The most thorough plant aDNA studies have been probably carried out in maize and barley. In maize, the analysis of transposable elements (Mu) in pre-Columbian kernels [111], and of the alcohol dehydrogenase gene (adh) and microsatellite loci in desiccated maize cobs excavated in caves, provided the first insights into maize origin and domestication [112, 114]. Then, target enrichment through gene capture helped to decipher the early diffusion of maize into the American Southwest and to track genomic selection signals during different phases of domestication, in particular in loci relevant to drought tolerance and sugar content [115]. In barley, the genome (exome) sequence of 6000-year-old barley grains from (pre-)historic caves in the Judean Desert revealed close affinities with extant landraces from the Southern Levant and Egypt. These findings were consistent with a proposed origin of domesticated barley in the Upper Jordan Valley, as well as with gene flow between cultivated and wild populations during the early domestication phase [104]. In addition to aDNA, plant subfossils can also provide ancient RNA (including small RNAs) and epigenetic (i.e., DNA methylation) signatures [143,144,145,146]. Barley is the ancient crop that has garnered most of the attention at the DNA, RNA, and epigenetic levels. A series of investigations have addressed the complex process of local adaptation and domestication, or have identified the presence of barley stripe mosaic virus, one of the major diseases affecting this major crop [101, 144,145,146].

Wheat as a case study

Plant aDNA provides a catalog of ancient sequence polymorphisms that are extremely valuable in disentangling the temporal and geographical locus of domestication as well as the patterns of migration (diffusion). This catalog also helps to detect hybridization events between cultivated and wild relatives, including those that may have been advantageous. More than 2500 plant species are thought to have been domesticated over the past 12,000 years of evolution, since the last glacial period [147]. However, the domestication history of most crops is still contentious and several evolutionary models have been proposed.

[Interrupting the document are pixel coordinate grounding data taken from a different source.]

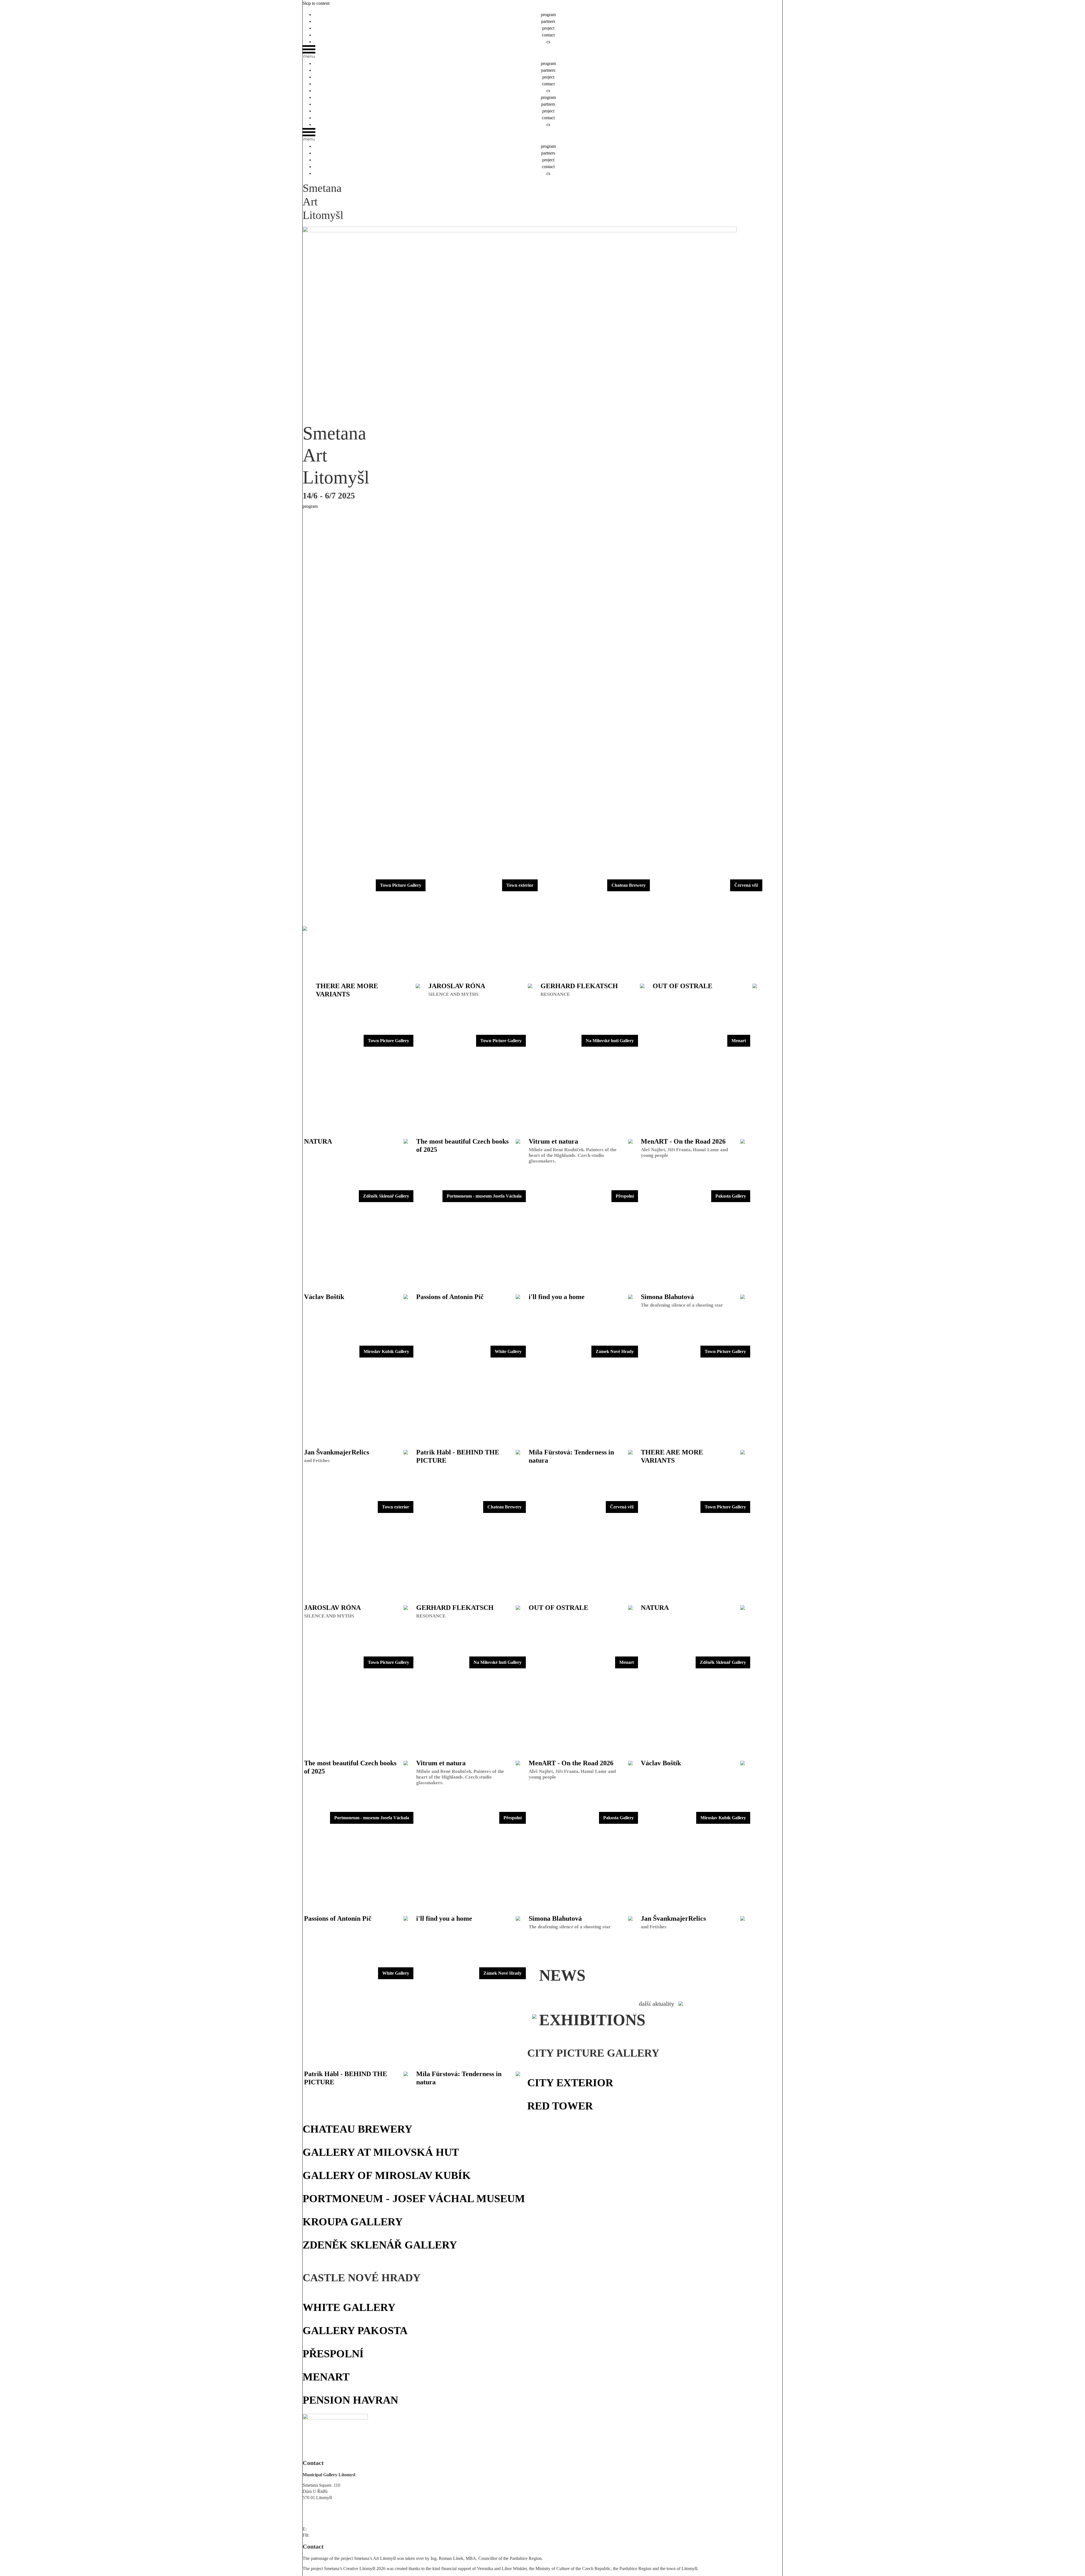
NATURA (608, 2067)
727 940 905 (314, 2518)
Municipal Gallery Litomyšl (335, 2535)
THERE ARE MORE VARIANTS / (561, 2067)
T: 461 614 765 (316, 2508)
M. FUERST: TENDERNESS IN (335, 2291)
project (548, 28)
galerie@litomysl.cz (325, 2529)
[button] (542, 52)
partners (548, 21)
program (548, 14)
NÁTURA (378, 2291)
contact (548, 34)
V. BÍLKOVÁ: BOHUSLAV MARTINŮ (430, 2291)
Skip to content (316, 3)
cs (548, 41)
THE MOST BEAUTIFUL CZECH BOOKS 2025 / (669, 2067)
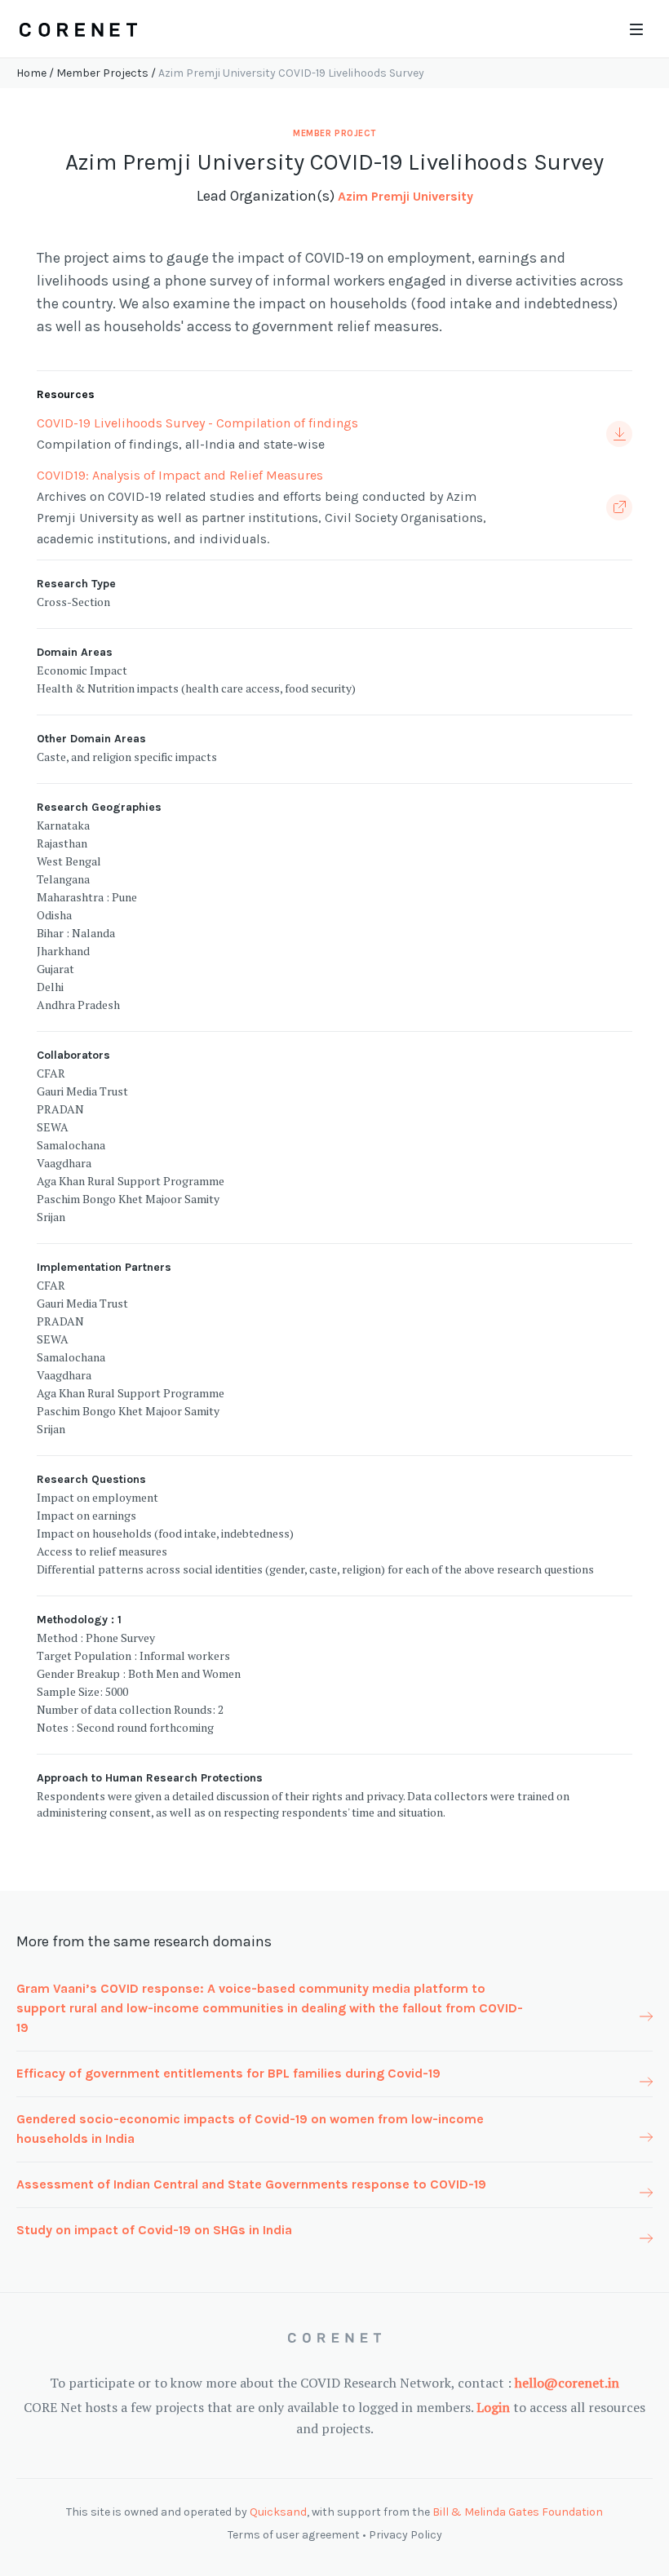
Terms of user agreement (294, 2535)
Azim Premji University (405, 196)
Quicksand (278, 2512)
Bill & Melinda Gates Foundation (517, 2512)
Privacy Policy (405, 2535)
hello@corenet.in (567, 2383)
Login (493, 2407)
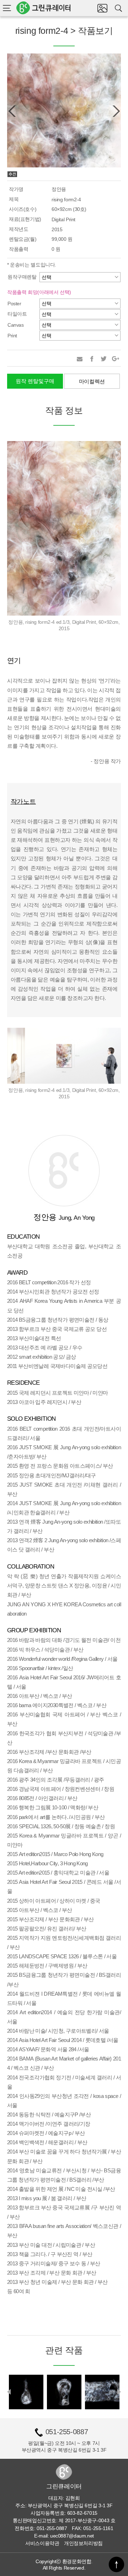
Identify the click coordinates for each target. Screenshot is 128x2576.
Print (12, 335)
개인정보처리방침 (83, 2543)
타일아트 (17, 314)
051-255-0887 (67, 2432)
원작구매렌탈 (22, 277)
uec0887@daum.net (72, 2536)
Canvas (15, 325)
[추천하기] (79, 358)
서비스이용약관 (42, 2543)
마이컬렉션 (92, 381)
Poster (14, 303)
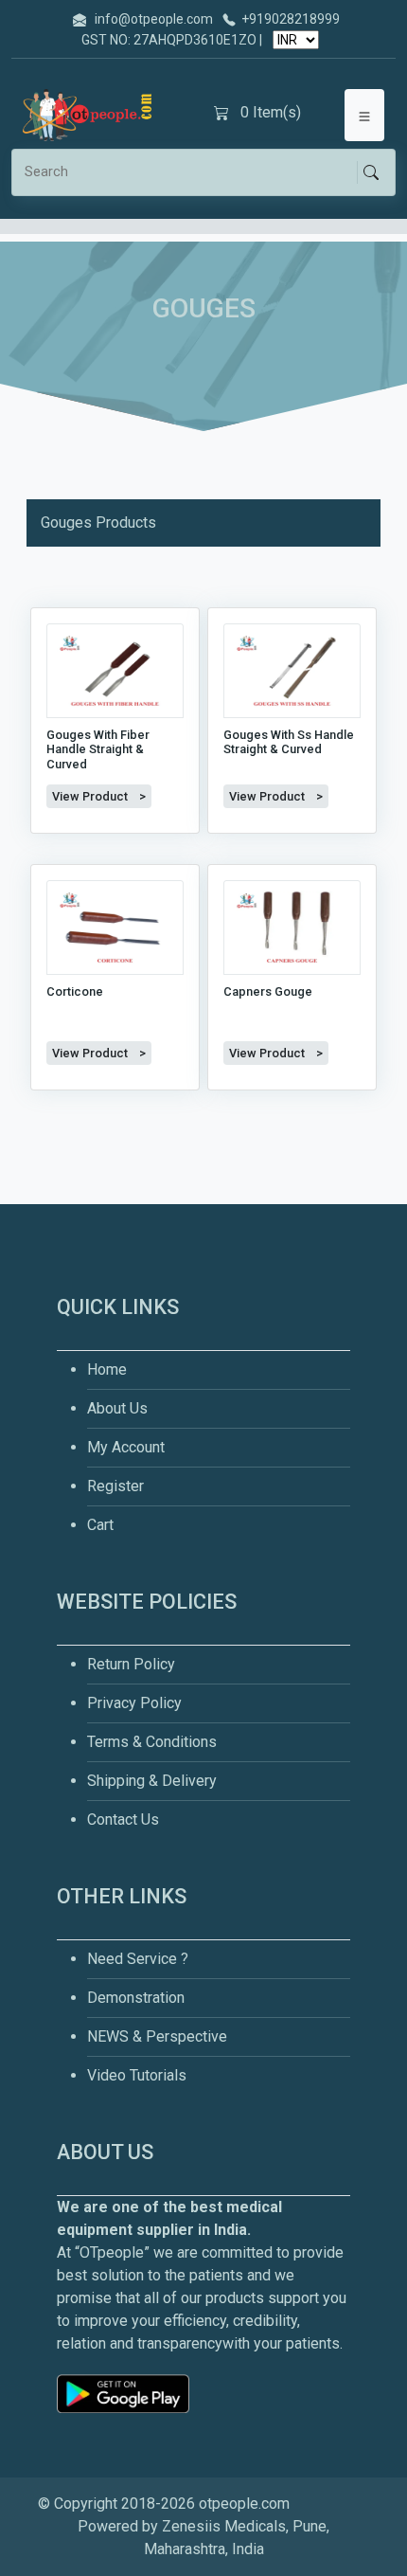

Ancient DNA has provided the data necessary to test a number of competing scenarios, mostly in cereals and especially in wheat, pertaining to the migration, translocation, extinction, hybridization, and demographic dynamics underpinning modern cultivars (Fig. 4).

Fig. 4
figure 4

Scientific insights gained from plant aDNA, as exemplified by wheat. Top: The geological periods are indicated at the top (orange arrow) above the associated temperature profiles (blue curve showing the variation of temperature at constant elevation (y-axis) over thousands of years before present (x-axis), modified from Cuffey and Clow [168]) and key climatic changes. Center: The known historical routes of wheat migration from the site of origin (Fertile Crescent) are indicated by green arrows: westwards via an inland route (through the Balkans to Central Europe) or along a coastal path (via Anatolia to the Mahgreb and Iberian peninsula); or eastwards via routes to the north and along the Inner Asian Mountain Corridor. Major migration phases are shown in different colors on the time scale. Diploid, tetraploid, and hexaploid wheats are depicted as colored circles (green, red, and blue colors) with mixed colors reflecting hybridization events. Bottom: Illustration of the hexaploid bread wheat paleohistory from progenitors (with some possibly extinct) A (green circles), B (red circles), and D (blue circles) shown at the left, along the time scale expressed in million years (left) at the bottom. Subgenomes (A, B, and D) are illustrated with circles so that hybridization events are highlighted with mixed color within circles (similar to the central panel). Modern (diploid, tetraploid, and hexaploid) species are illustrated at the right of the figure. Wheat aDNA offers the opportunity to investigate the impact of migration, translocation, extinction, and hybridization events in shaping the modern genetic diversity and in driving adaptation to environmental constraints (temperature variation) over 10,000 years of domestication and cultivation

It is currently thought that tetraploid wheats, which are used for pasta production, emerged some 0.5 mya from the hybridization of a wild Triticum urartu Tumanian ex Gandivan (AA) and an undiscovered species of the Aegilops speltoides Tausch lineage (BB). It is widely accepted that the domestication of this tetraploid wheat (wild emmer AABB) in southeastern Turkey—within the so-called ‘Fertile Crescent’ (a region extending from western Iran, Iraq, Jordan, Israel, Lebanon, and Syria to south-east Turkey)—followed by a north-eastern migration, led to its hybridization with A. tauschii (DD) and the emergence of bread wheat (Triticum aestivum, AABBDD). This hybridization event most probably occurred within a corridor spanning from Armenia to the south-western coast of the Caspian Sea [148, 149]. After the last glacial maximum, human sedentarism associated with the development of agriculture emerged in several sub-regions of the Fertile Crescent [150], where several major crops, including wheat and barley, and farm animals such as sheep, goats, cows, and pigs were domesticated.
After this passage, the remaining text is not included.